3) Get the kids involved
Children are very mindful and love activities such as blowing bubbles and shouting goodbye to worries, watching clouds and noticing different shapes or colours and seeing how many different shapes of shell or stone they can spot. Just noticing without judging is a very useful skill for them to learn. They also love sound meditations, ask them to close their eyes and listen for a minute and then ask them what sounds they heard in order – it helps with their concentration and memory too.
When colouring with older children suggest they use their non-dominant hand for a while, it doesn’t matter how tidy it is, it is the fact that they focused well that counts. There are lots of sensory activities online which can be used as mindful activities. Sharing this kind of practice helps the whole family.
4) Have a clear intention
Write in your diary when you will return to your formal daily practice and stick to it. Discipline is part of meditation and I know from experience how easy it is to let it slide and how detrimental that can be. And if you feel part way through your family holiday that you really need time to meditate on your own don’t feel guilty about it. You wouldn’t feel guilty if you were ill and needed to lie down for half an hour so why feel guilty about doing an activity which will keep you happy and healthy? Making your meditation time a priority will also help your future practice and sends a positive message to those around you that you value your well-being.

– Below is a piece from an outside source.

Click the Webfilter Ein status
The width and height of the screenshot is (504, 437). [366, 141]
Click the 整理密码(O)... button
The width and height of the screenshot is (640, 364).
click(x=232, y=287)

5) End each day with gratitude
If every waking moment of your day is filled with family and loved ones who all want your time remember to be thankful for this. Take a bit of time at the end of the day to be grateful for the health that allows you to be busy, for the people who want to be in your life and the amazing adventures you are having each day. Sometimes the best that can be said of a day is that we all survived in one piece ready to go again tomorrow; things don’t have to be perfect. When we count our many small blessings we realise how lucky we are, then we can sleep, reminding ourselves that we are doing the best we can.